Count the lines in the rows below that contain the string "width", matching case exactly, and report only that number.
---------------
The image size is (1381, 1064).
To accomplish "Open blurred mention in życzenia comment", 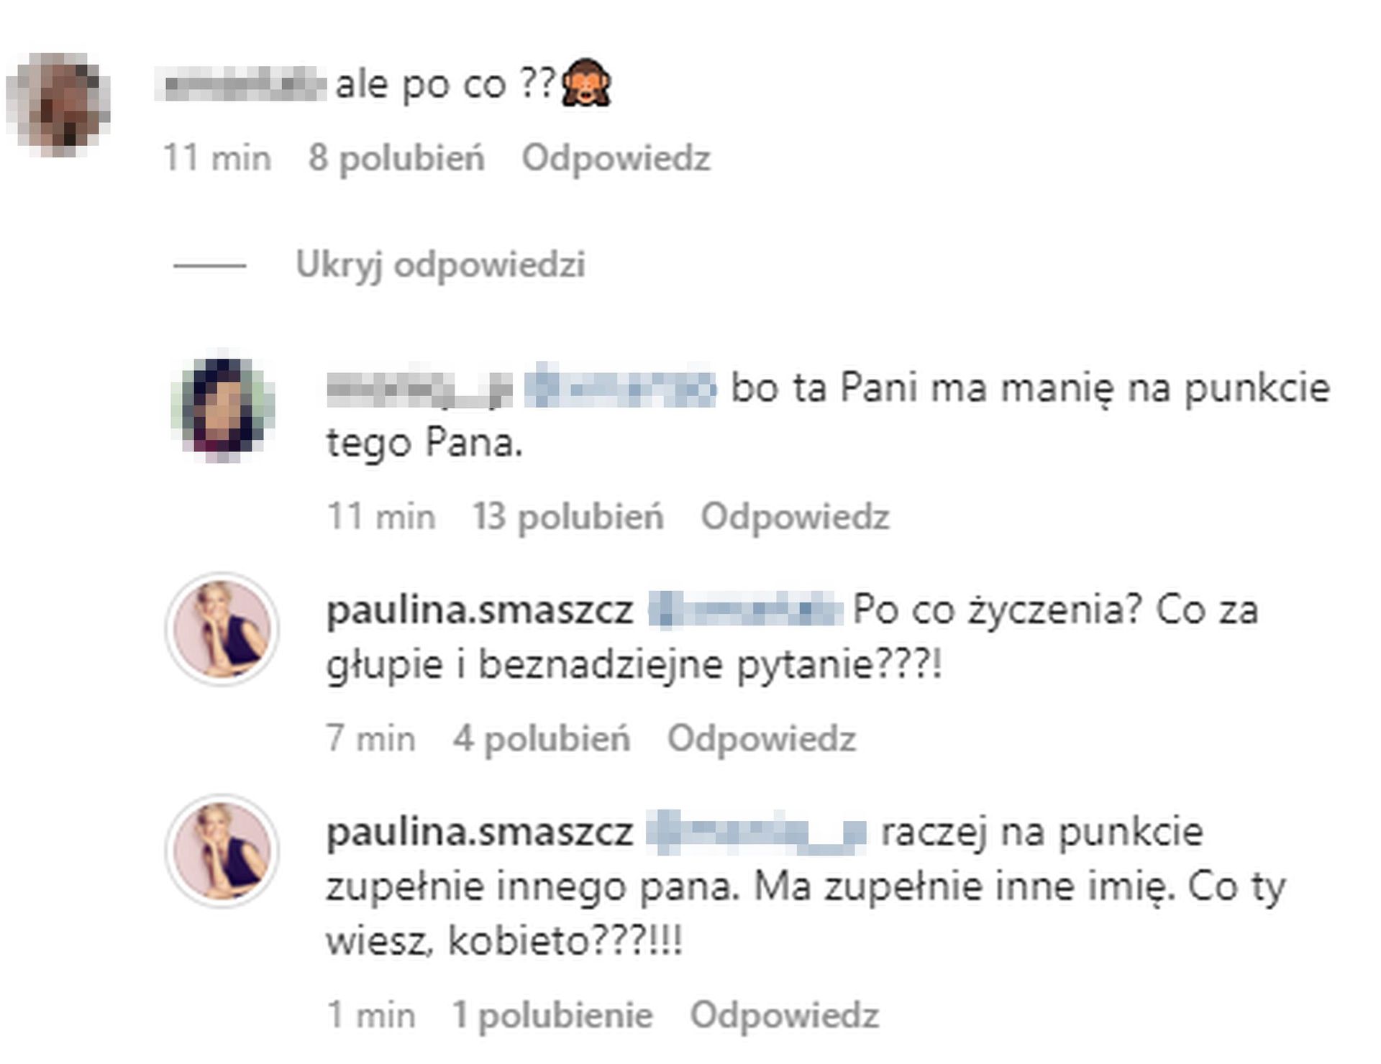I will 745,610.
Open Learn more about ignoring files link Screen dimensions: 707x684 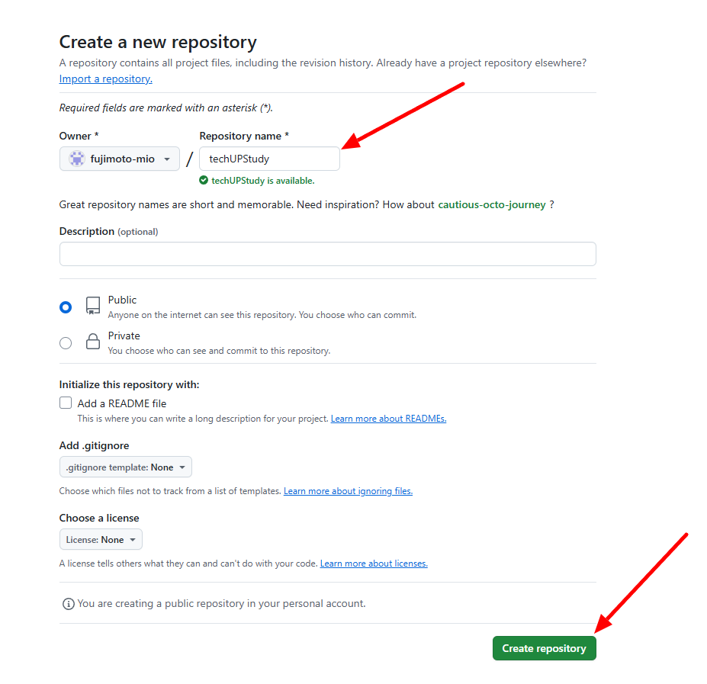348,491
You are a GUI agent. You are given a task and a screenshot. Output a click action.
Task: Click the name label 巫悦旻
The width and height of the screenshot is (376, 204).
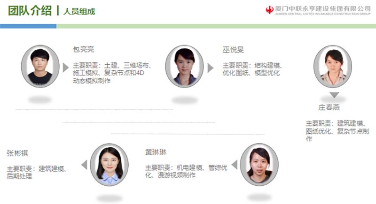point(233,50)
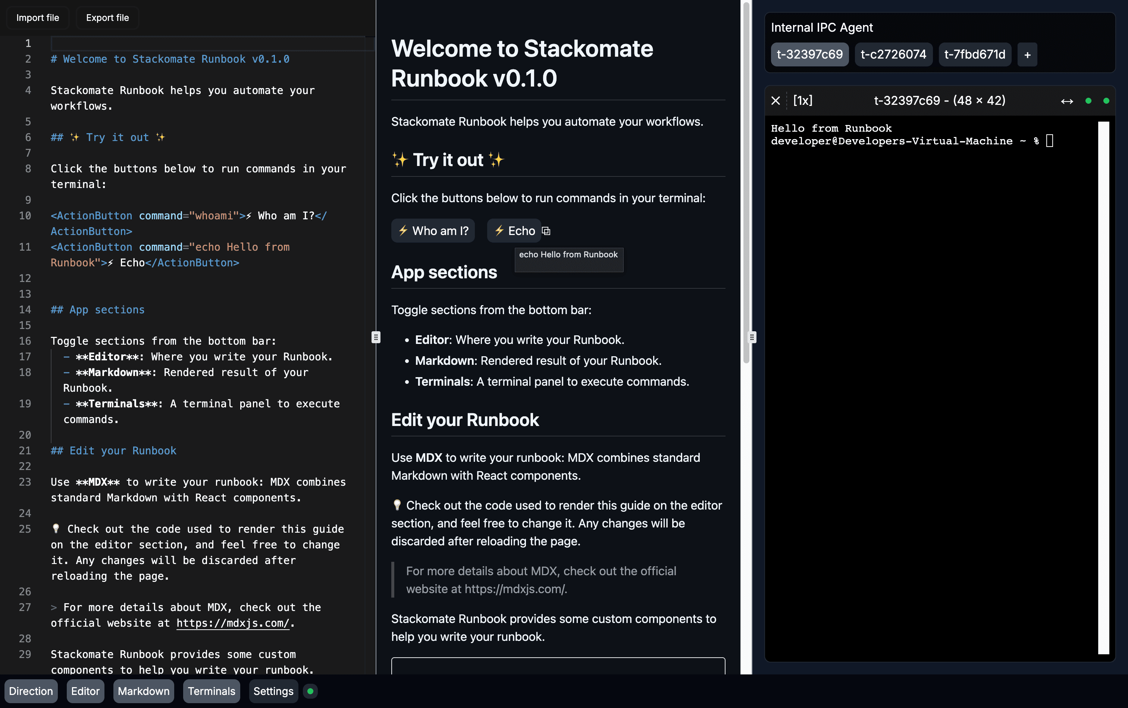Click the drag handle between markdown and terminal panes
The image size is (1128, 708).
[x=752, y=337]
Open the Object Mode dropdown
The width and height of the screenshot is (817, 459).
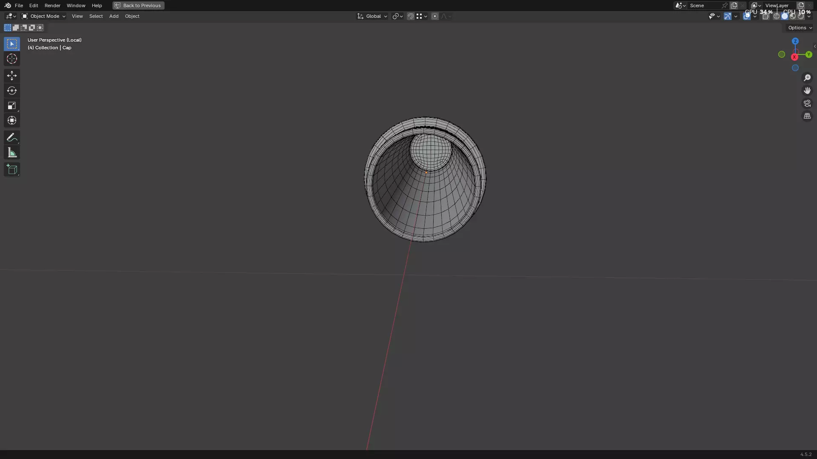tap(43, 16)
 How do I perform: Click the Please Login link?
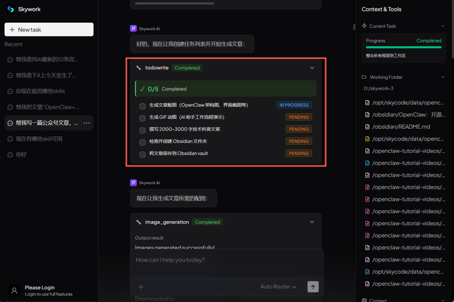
---------------
[PROBLEM SOLUTION]
2